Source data
/---
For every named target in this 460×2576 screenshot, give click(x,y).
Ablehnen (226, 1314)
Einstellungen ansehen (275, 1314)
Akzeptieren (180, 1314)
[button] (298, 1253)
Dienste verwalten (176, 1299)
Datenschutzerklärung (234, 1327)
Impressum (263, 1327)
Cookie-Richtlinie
\---
/---
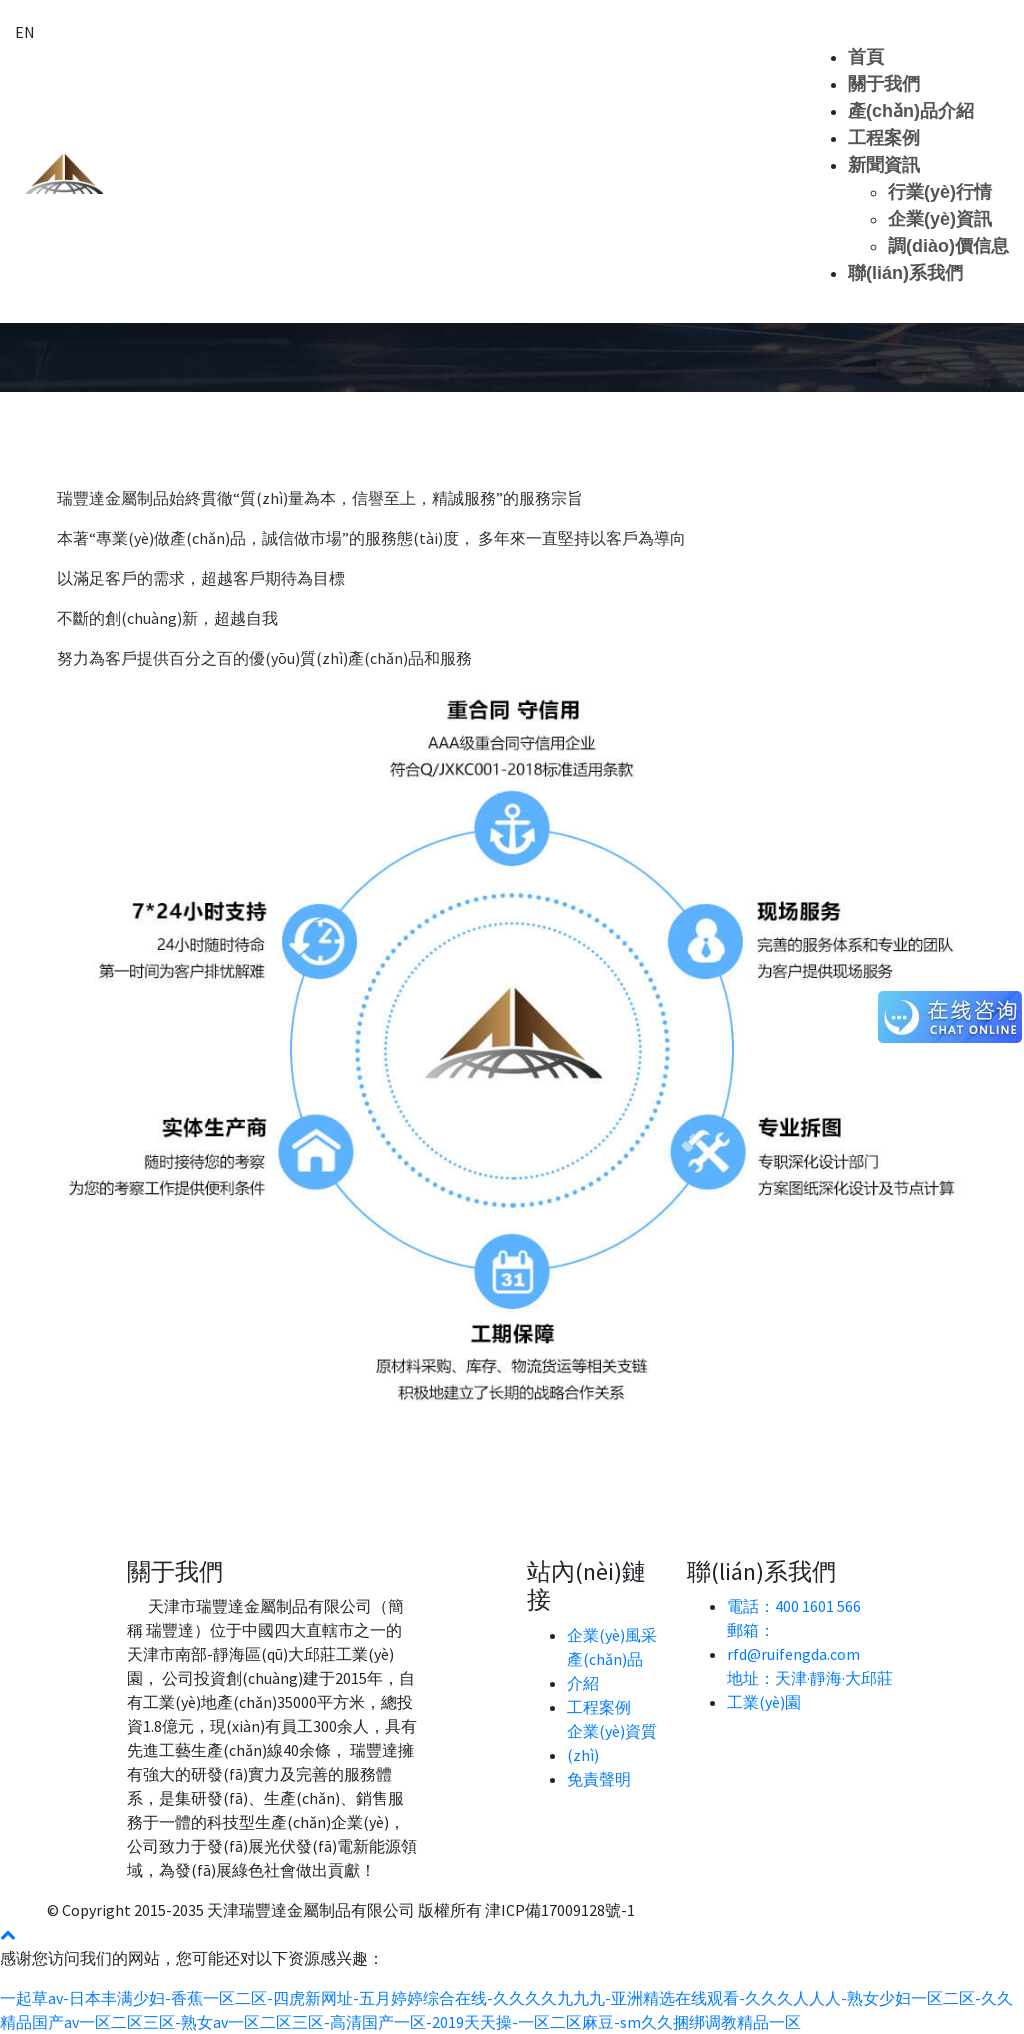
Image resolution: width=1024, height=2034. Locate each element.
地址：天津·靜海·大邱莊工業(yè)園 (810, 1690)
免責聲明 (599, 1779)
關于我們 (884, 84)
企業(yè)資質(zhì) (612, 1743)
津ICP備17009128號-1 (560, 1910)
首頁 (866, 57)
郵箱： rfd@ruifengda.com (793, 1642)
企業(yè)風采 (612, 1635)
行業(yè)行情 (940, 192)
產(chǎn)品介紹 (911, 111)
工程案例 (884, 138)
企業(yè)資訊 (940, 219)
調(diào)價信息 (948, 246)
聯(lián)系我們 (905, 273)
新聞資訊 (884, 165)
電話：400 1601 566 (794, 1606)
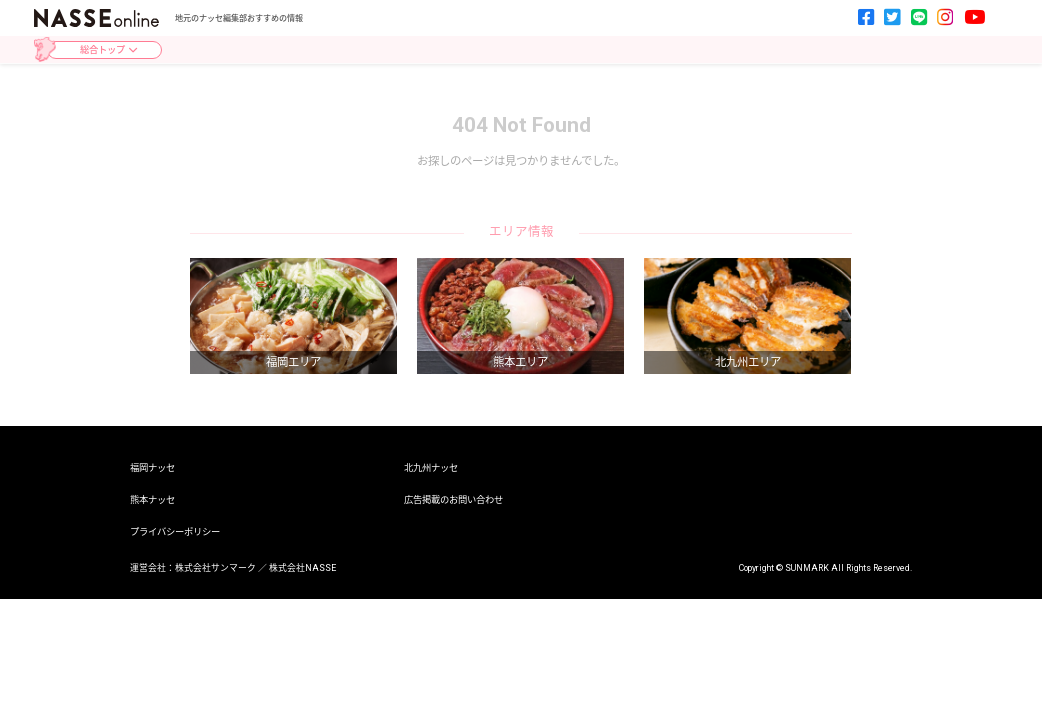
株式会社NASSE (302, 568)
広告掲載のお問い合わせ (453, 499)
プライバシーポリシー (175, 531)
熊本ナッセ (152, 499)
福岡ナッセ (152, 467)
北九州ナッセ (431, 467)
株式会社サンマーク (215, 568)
\---
Request :: Count the lines in the records above that contain the string "screenshot", matching case exactly. Reply with the number only.

In response :: 1